At the start of any relationship you are just you. Your habits, your personality, your beliefs, what you like, what you don’t like, are all genetic, organic, nature, nurture whatever you want to call it, they are all a result of you and only you.

Then you meet someone. At first you are still yourself, and maybe that’s what makes it so interesting, two people meeting and exchanging new and exciting ideas, maybe that’s what creates the spark. But then you begin to share your life with them and you begin to pick up parts of each other; a different point of view here, a new way of doing something there. Your experiences are shared, your vision becomes one and the same. And then, before you know it, you are no longer you. You are a version of you that only exists as one half of this particular couple.

They say that people who have been together for a long time begin to look like each other. I’m not sure I believe that. But there is no denying that people who have been together for a years are apt to finish each others sentences, and share an outlook on life, much like they share a tube of toothpaste or a duvet.

It’s not a bad thing. In order for people to coexist happily, changes are necessary.  It starts with telling your new guy to put the loo seat down, or listening to an album by an artist you had no desire to listen to before, seeing something from a different point of view. Then fast forward a few years and you are creating a home together, putting that ceramic cat away that you thought was so cute but the new love of your life gags at the notion of, eating food that you both like, going places of mutual interest, and your life becomes one. And it involves a huge element of compromise.

But what happens when a relationship ends? At first it’s like a little holiday. Suddenly you can eat food you never bothered to cook before because your ex didn’t like, stay up all night with the bedside light on reading, or wear those god awful trainers she hated. Because, for the first time in a long time, what you do won’t bother anyone. It’s like being able to breathe again. All those things that you were compromising on, suddenly there is no compromise, and it is liberating.

Then as time passes and the ceramic cat comes out of the loft, you begin to see glimpses of the old you. It’s someone you recognise but can’t quite put your finger on. And suddenly there’s a moment… hang on, I know you! You’re the person I used to be.

There’s nothing wrong with changing for someone. Indeed, it’s not something even the most confident, self sufficient person can avoid. And nor should we. The change happens gradually, without consciousness or reason, logic or thought, and it’s natural. But it’s only when you spend time alone that you begin to see yourself for who you really are.

I never really understood the “finding yourself” thing. What were they on about? I don’t need to find myself. I’m right here. But sometimes we give so much of ourselves to others, whether as part of a relationship, a job, becoming a parent; that we begin to lose ourselves into the bargain. And it’s when we realise we are lost that we need to go looking for ourselves.

But old habits die hard, and it takes a long time to peel back the layers of the person you had become as part of a couple and regain control of who you were before, who you are as a whole of one person.

The sad thing is that people fall in love when they are organically themselves. And it’s that person that someone loves and wants to be with. The couples that make it work are the ones who become versions of themselves that are still attractive to one another. The change is good. And the change is romantic. It is the ones who have changed a little too much, or in the wrong way, that find themselves alone or in an unhappy relationship.

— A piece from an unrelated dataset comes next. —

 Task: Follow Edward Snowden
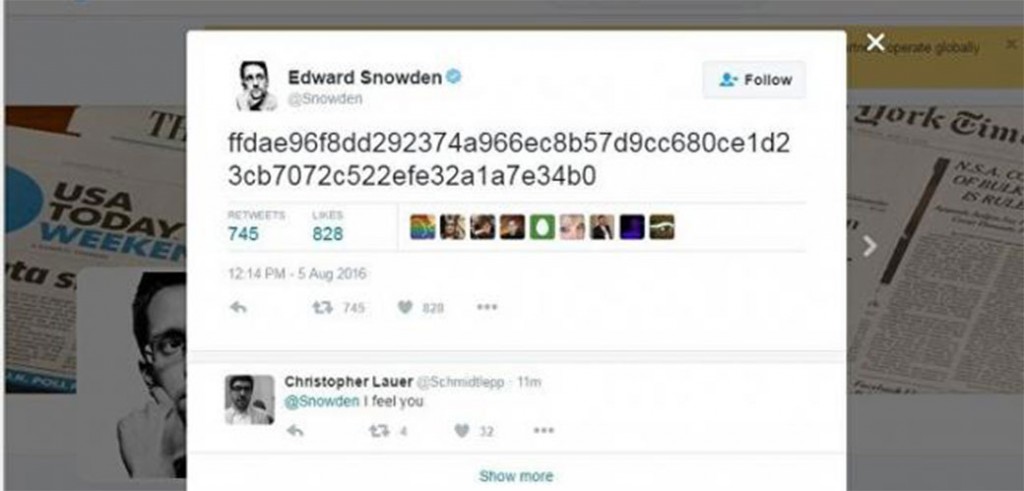coord(754,80)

Maybe love isn’t about compromise at all. Maybe it’s about finding someone who doesn’t change you. Or for whom the change is attractive and all the more loveable. And if you feel like yourself, really yourself with someone, that is true love. And when you feel like you are lost, you know it’s time to leave. But it takes time to see how much someone will change you, and how far you will need to bend in the breeze of a relationship, and sometimes that takes years, a lifetime even. And that makes it all the more scary and difficult to go looking for yourself, but all the more refreshing when you truly find yourself again.